Rogers y Kroupi: talento caro en la Premier
En el mercado interno, Arsenal ha puesto el ojo en dos de los proyectos más llamativos del país: Morgan Rogers (Aston Villa) y Eli Junior Kroupi (Bournemouth). El problema es el precio. Villa valora a Rogers en 100 millones de libras; Bournemouth sitúa a Kroupi por encima de 86 millones. Ambos clubes no tienen ninguna obligación de vender y saben que Manchester United y Barcelona también están atentos.
Son operaciones de alto riesgo económico, que solo se justifican si el club está convencido de que ficha a un titular para muchos años, no a un complemento. De momento, el interés está ahí; el paso a la acción dependerá de cómo se muevan otras piezas del mercado.
Salidas: Kiwior, Hein y un vestuario en revisión
El capítulo de salidas ya ha empezado a tomar forma. Jakub Kiwior ha convertido en definitivo su préstamo al Porto, por un fijo de 14,7 millones que podría subir hasta 19 millones con variables. Karl Hein, por su parte, se queda en Werder Bremen tras su cesión, en una operación de unos 2,6 millones. Ocho jugadores de la academia también han sido liberados.
No serán los últimos movimientos. Los futuros de Fabio Vieira, Reiss Nelson, Ben White, Christian Nørgaard, Gabriel Jesus, Martinelli y Trossard están bajo revisión. Ninguno tiene la puerta cerrada, pero el club escuchará ofertas si los números son correctos y si las llegadas previstas alteran su rol en la plantilla. Arsenal quiere una plantilla corta, de alto nivel, capaz de competir de nuevo por cuatro títulos.
Rashford, Madueke y un “no” que también define el proyecto
En Old Trafford, Marcus Rashford sigue sin destino claro. Barcelona dejó expirar la opción de compra de 30 millones de euros tras su cesión, Manchester United busca ahora una venta definitiva y ha bloqueado por contrato cualquier salto directo a Manchester City o Liverpool. Arsenal, que en su día valoró seriamente la posibilidad de lanzarse a por él, ha enfriado su interés.

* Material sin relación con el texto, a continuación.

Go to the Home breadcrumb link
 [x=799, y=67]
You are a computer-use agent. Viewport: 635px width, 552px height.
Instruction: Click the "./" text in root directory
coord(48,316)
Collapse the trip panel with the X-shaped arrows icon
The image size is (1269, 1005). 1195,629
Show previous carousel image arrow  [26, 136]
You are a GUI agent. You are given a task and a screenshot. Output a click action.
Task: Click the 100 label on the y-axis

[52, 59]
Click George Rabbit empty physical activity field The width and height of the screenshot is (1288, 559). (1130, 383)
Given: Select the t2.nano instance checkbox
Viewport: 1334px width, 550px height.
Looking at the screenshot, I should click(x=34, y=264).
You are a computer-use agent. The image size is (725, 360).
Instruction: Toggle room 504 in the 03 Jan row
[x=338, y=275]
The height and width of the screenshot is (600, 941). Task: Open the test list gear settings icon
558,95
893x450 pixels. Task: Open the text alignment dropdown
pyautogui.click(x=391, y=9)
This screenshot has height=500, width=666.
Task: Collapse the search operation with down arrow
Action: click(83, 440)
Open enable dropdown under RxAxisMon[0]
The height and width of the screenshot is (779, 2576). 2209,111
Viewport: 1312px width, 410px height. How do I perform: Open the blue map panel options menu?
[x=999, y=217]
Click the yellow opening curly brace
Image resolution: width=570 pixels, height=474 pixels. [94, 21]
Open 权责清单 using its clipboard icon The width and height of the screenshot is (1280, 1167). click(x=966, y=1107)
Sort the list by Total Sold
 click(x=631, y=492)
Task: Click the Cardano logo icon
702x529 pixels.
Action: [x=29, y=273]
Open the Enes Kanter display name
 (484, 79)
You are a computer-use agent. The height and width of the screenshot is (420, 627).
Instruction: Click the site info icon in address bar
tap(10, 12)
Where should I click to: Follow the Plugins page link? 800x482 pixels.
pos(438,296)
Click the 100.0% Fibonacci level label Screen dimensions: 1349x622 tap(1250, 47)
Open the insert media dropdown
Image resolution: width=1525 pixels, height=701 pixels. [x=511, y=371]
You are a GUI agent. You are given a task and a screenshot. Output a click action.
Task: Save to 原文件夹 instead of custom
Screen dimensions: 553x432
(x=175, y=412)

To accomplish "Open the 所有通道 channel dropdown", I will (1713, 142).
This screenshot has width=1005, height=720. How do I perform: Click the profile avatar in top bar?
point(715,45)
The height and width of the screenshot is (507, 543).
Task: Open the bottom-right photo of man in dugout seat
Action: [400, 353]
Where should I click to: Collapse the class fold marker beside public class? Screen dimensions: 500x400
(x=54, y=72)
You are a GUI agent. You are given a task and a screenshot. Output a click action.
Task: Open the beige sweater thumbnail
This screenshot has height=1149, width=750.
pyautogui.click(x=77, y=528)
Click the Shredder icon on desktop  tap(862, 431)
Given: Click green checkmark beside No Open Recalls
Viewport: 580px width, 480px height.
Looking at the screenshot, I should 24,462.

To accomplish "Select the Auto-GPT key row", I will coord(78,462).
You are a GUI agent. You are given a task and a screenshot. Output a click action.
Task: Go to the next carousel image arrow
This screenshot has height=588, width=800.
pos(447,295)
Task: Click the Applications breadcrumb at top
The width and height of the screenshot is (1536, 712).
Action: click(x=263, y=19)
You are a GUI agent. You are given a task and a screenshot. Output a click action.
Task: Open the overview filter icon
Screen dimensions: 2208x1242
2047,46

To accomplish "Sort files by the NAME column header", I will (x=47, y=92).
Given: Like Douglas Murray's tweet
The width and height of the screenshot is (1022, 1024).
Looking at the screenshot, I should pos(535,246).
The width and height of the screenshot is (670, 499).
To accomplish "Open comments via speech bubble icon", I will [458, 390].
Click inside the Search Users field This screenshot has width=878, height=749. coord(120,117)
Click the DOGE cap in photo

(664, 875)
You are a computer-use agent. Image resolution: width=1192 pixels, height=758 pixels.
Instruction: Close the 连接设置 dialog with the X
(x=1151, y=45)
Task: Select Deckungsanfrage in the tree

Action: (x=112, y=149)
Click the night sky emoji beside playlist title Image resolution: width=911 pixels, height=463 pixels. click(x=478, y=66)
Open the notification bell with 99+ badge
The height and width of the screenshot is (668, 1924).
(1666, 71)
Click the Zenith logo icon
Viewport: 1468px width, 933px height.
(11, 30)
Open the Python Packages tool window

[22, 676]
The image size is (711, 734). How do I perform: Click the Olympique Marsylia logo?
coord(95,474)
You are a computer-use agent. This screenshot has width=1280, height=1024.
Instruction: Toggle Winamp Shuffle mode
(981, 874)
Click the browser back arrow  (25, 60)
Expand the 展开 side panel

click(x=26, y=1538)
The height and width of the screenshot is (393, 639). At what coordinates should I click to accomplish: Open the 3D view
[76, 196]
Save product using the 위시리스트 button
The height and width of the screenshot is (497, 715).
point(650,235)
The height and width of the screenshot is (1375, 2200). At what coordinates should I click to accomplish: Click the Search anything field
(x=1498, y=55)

La decisión encaja con la línea marcada por Arteta: fichar perfiles que encajen como guante en la estructura actual, no solo grandes nombres con cartel mundial. Con Madueke empujando, con la búsqueda de un gran extremo joven como Barcola o Diomande y con Saka como referencia absoluta, el club entiende que el encaje de Rashford sería complejo y caro.
Arsenal ha levantado la Premier después de 20 años y ha rozado la Champions. Ahora llega el verano que separa a los campeones efímeros de los proyectos que dominan una era. Con un Mundial de por medio, un mercado inflado y media Europa pendiente de los mismos nombres, la pregunta es simple y brutal: ¿será este el verano en el que el club consolide su trono… o aquel en el que deje la puerta entreabierta a los perseguidores?